Cette saison avec les Dogues, en plus de surprendre Ancelotti et Simeone, il a tenu la dragée haute à Motta avec la Juventus (1-1) et longtemps fait jeu égal avec le Liverpool d’arne Slot (2-1). Un CV qu’il partage avec un certain Jürgen Klopp. « Je ne m’en fous pas, c’est valorisant, pose-t-il sans en rajouter, l’humilité en bandoulière. Mais j’ai l’habitude de dire que ce n’est pas moi qui bats ces grands coachs, c’est une équipe, un club et ça montre qu’on travaille bien. »
Fan de Carlo Ancelotti mais aussi d’arrigo Sacchi, Bruno Genesio a su renverser une situation qui l’a vu se faire siffler à ses débuts à Lyon dans le costume d’entraîneur principal par ses propres supporteurs qui auraient préféré voir José Mourinho diriger L’OL pour l’entrée au Groupama Stadium en janvier 2016. Une pétition avait même été signée pour empêcher sa promotion, lui l’enfant du club et l’adjoint de Gérard Houllier, Rémi Garde ou encore Hubert Fournier. « C’est une des grandes forces de Bruno, avance Jean-michel Aulas, son président à l’époque. Il a du caractère, des idées de jeu et ce qui lui arrive aujourd’hui est un juste retour des choses.»
Même sentiment du côté de Maxime Gonalons (2006-2017), enfant du club et jeune retraité. « C’est vraiment une belle personne qui garde des contacts avec ses anciens joueurs, avance l’ancien milieu de terrain. Il est très fort dans sa capacité à concerner tout le monde, à garder un groupe sous pression, même ceux qui ne jouent pas. Sa franchise est pertinente, bien sentie.»

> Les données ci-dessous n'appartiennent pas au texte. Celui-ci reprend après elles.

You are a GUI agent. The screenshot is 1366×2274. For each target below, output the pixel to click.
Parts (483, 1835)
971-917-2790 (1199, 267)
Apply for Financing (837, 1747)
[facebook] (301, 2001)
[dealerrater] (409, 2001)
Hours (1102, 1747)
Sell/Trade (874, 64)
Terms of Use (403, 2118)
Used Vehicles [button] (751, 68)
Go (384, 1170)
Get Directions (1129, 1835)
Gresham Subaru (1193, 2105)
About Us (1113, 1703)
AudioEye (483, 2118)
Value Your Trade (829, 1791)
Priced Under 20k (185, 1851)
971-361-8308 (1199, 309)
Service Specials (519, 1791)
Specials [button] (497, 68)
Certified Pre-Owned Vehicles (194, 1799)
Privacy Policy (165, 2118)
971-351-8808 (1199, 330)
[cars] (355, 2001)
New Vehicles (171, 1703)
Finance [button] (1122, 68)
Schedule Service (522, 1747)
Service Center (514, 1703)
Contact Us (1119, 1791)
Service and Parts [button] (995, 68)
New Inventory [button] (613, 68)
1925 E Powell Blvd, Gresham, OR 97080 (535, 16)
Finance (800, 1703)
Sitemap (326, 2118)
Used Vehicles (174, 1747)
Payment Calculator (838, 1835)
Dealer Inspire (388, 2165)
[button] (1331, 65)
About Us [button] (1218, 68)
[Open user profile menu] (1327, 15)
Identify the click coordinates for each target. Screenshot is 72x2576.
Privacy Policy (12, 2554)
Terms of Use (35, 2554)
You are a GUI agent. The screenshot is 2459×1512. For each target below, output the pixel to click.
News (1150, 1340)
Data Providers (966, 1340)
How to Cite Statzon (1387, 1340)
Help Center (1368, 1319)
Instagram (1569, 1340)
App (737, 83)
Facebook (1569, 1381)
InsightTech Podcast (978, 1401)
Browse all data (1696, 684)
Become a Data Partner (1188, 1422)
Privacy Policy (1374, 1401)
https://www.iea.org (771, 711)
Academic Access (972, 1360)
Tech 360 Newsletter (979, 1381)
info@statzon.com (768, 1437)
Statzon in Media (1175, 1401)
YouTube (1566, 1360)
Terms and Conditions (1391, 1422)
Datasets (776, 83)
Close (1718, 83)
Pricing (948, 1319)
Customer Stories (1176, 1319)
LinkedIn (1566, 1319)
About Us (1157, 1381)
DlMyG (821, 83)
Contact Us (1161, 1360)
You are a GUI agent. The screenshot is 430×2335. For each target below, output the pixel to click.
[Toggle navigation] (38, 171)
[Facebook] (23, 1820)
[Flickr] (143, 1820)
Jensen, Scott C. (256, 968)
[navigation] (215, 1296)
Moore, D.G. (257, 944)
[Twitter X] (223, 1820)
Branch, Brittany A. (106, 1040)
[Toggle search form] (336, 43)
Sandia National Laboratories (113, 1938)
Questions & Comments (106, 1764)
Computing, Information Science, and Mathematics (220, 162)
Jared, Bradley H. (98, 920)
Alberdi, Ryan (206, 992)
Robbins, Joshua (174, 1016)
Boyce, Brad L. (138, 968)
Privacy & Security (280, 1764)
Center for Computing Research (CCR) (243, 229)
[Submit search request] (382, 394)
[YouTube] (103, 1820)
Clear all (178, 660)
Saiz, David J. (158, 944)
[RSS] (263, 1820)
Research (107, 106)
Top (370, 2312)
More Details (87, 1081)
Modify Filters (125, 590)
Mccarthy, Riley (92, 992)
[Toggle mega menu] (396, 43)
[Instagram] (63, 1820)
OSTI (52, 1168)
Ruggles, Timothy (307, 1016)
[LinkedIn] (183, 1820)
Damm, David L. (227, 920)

Mais Gonalons met aussi en avant l’essentiel : le terrain. « On l’a taclé sur le surnom “Pep”, mais c’est un fou de jeu. Bruno adore réfléchir sur la tactique. Sa priorité, c’est de bien faire jouer ses groupes, d’avoir le ballon, la possession et d’exploser vite vers l’avant. Toutes ses équipes jouent bien au football.» Aujourd’hui, certains supporteurs de L’OL le regrettent quand ils le voient prendre la lumière en Ligue des champions depuis le début de la saison. La versatilité du football. Trop tard.
Après une vie passée dans le monde du football, en tant que joueur et entraîneur, avec un passage en Chine après son départ de Lyon, il ne lui manque qu’une chose : des titres. « Cela bonifierait tout son travail que ce soit à Lille ou dans un grand club étranger, atteste Gonalons. Il a trop longtemps été sous-coté mais celui lui a donné de la force. » Mathieu Valbuena, qui l’a récemment croisé sur son lieu de vacances, voit plus loin. « Son image a changé car au début, il était sous-coté. Le temps montre que c’est un excellent entraîneur, qui n’a rien à envier à certains qu’on monte en épingle. Son humilité et sa passion parlent pour lui. » En cas de qualification contre Dortmund, Bruno Genesio serait le premier entraîneur à hisser le LOSC en quart de finale de Ligue des champions.